Voici les 6 points essentiels établis par les décisionnaires de la halakhà de la seconde moitié du XXème siècle, basés sur la tradition talmudique, et qui tiennent compte de l’évolution de la médecine moderne :
  • donner la mort, directement et/ou activement, est dans tous les cas assimilable au meurtre.
  • Le suicide est fondamentalement interdit, il est assimilable au meurtre commis par un tiers.
  • La volonté ou l’accord du patient en fin de vie n’influence pas le caractère meurtrier de l’acte d’un tiers qui donne la mort directement et volontairement. Donc il n’existe pas de possibilité de déléguer un droit sur la vie ou la mort et le concept de «suicide assisté» ne peut avoir de légitimité et reste un meurtre.
  • Prolonger la souffrance d’un patient contre son gré lorsque le diagnostic médical le condamne sans appel est interdit. Cependant si un espoir de stabilisation ou de guérison (même infime) dans un temps raisonnable (à court terme ou même avec une thérapie expérimentale) existe, il est autorisé (voire obligatoire) d’intervenir même sans le consentement du patient.

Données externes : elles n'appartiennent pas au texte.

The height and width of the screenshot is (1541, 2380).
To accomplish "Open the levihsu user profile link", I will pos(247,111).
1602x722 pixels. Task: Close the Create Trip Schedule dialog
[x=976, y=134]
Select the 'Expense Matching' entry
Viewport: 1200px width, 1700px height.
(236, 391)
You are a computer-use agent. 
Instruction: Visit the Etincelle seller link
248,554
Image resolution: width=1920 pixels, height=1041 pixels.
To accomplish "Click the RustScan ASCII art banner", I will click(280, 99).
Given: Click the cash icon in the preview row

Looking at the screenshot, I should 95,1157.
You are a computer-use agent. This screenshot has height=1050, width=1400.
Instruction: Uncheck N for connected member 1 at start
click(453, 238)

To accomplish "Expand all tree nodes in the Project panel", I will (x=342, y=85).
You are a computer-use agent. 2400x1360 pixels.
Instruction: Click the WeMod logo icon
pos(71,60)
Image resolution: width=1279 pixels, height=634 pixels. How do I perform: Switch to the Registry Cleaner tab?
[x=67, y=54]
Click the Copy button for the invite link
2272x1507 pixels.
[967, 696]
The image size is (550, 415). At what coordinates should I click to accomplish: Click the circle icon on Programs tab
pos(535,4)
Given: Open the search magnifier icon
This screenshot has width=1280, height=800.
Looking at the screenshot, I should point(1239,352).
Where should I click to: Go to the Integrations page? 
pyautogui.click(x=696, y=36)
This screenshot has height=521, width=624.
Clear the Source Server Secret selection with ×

  • Pour soulager les souffrances (tant physiques que psychologiques) d’un patient en fin de vie et irrémédiablement condamné, il est permis d’éliminer tout ce qui peut ralentir le processus d’agonie. Donc la cessation des soins thérapeutiques peut être possible. Le cas le plus extrême pouvant être la déconnection de la respiration artificielle. Cependant même s’il y a arrêt thérapeutique, il faut continuer à assurer les traitements qui soulagent la souffrance immédiate.
  • Les préceptes de la Torah se suspendent ponctuellement face à l’obligation de sauver la vie (Pikou’kh Nefesh) à l’exception des trois interdits de la Torah dont la transgressions est infranchissable et pour lesquelles même sauver la vie ne peut être cause de suspension et il s’agit de: l’idolâtrie, le meurtre et l’inceste.
En conclusion la question de l’euthanasie est d’une complexité rare car elle fait intervenir une réflexion sur la relation de l’individu avec la vie ainsi que sur l’acceptation du  fait que la vie ne se limite pas à la dimension du corps mais est étroitement liée aussi à l’intériorité. En quelque sorte il nous faut intégrer, pour comprendre la vie, tant la dimension physique que celle métaphysique. 
La seule réelle concession est la possibilité de renoncer à des actes médicaux qui manifestement n’auront aucune influence sur l’issue finale et d’éviter le plus possible la souffrance, en quelque sorte ce qui peut être assimilé à « l’euthanasie passive ».